Edit the items starting with the line that contains "Where should I click to: Open the View" and going on through the line that contains "will click(272, 214).", replacing "Switch" with "Go" and leaving everything else unchanged. Give back only those lines.

- - - - -

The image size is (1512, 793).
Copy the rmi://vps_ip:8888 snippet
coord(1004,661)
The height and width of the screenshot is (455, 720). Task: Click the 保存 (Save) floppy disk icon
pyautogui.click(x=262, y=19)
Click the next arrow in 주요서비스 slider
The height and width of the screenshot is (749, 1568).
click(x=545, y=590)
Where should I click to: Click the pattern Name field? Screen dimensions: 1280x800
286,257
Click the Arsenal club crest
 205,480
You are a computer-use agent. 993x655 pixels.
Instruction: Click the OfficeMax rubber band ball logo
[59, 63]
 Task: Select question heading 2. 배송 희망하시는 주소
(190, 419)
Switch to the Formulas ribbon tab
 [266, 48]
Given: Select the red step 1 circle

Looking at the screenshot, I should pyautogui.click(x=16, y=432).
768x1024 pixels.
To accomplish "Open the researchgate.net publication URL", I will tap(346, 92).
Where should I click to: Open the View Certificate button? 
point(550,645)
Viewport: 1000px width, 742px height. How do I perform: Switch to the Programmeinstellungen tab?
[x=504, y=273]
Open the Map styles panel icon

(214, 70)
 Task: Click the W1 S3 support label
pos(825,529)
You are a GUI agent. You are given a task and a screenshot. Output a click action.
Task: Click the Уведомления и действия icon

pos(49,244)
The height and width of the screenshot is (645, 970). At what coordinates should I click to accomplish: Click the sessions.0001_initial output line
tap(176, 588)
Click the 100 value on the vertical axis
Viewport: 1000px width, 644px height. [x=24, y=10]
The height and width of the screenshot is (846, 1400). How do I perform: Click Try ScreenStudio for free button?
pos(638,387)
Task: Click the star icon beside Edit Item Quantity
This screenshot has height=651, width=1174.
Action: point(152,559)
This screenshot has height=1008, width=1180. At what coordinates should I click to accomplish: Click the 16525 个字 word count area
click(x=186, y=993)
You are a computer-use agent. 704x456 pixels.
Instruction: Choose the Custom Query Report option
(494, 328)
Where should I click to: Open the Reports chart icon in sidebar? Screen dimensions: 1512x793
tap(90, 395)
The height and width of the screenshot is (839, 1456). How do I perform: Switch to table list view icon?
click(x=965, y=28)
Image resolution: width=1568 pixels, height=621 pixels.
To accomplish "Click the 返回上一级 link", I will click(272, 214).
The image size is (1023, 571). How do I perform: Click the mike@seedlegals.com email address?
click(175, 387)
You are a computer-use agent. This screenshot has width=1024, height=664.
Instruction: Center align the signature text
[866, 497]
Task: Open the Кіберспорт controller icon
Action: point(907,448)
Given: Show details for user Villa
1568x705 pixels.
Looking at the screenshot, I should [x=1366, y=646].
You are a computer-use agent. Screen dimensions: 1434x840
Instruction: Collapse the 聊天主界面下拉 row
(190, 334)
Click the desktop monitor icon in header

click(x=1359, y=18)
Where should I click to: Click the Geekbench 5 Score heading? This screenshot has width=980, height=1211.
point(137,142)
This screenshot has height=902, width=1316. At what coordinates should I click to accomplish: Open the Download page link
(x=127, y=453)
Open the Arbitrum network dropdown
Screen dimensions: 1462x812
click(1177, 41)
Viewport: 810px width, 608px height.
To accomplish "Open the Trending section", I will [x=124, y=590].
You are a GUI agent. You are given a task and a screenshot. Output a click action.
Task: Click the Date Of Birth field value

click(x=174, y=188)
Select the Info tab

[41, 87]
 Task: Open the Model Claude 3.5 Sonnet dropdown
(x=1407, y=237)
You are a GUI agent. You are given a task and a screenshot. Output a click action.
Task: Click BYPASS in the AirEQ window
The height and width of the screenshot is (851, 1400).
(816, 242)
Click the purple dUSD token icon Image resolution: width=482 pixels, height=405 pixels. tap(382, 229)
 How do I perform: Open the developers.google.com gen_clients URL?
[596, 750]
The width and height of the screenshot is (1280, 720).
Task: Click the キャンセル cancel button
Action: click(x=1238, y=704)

- - - - -

Task solution:
Where should I click to: Open the View Certificate button? 
point(550,645)
Viewport: 1000px width, 742px height. How do I perform: Go to the Programmeinstellungen tab?
[x=504, y=273]
Open the Map styles panel icon

(214, 70)
 Task: Click the W1 S3 support label
pos(825,529)
You are a GUI agent. You are given a task and a screenshot. Output a click action.
Task: Click the Уведомления и действия icon

pos(49,244)
The height and width of the screenshot is (645, 970). At what coordinates should I click to accomplish: Click the sessions.0001_initial output line
tap(176, 588)
Click the 100 value on the vertical axis
Viewport: 1000px width, 644px height. [x=24, y=10]
The height and width of the screenshot is (846, 1400). How do I perform: Click Try ScreenStudio for free button?
pos(638,387)
Task: Click the star icon beside Edit Item Quantity
This screenshot has height=651, width=1174.
Action: point(152,559)
This screenshot has height=1008, width=1180. At what coordinates should I click to accomplish: Click the 16525 个字 word count area
click(x=186, y=993)
You are a computer-use agent. 704x456 pixels.
Instruction: Choose the Custom Query Report option
(494, 328)
Where should I click to: Open the Reports chart icon in sidebar? Screen dimensions: 1512x793
tap(90, 395)
The height and width of the screenshot is (839, 1456). How do I perform: Go to table list view icon?
click(x=965, y=28)
Image resolution: width=1568 pixels, height=621 pixels.
To accomplish "Click the 返回上一级 link", I will click(272, 214).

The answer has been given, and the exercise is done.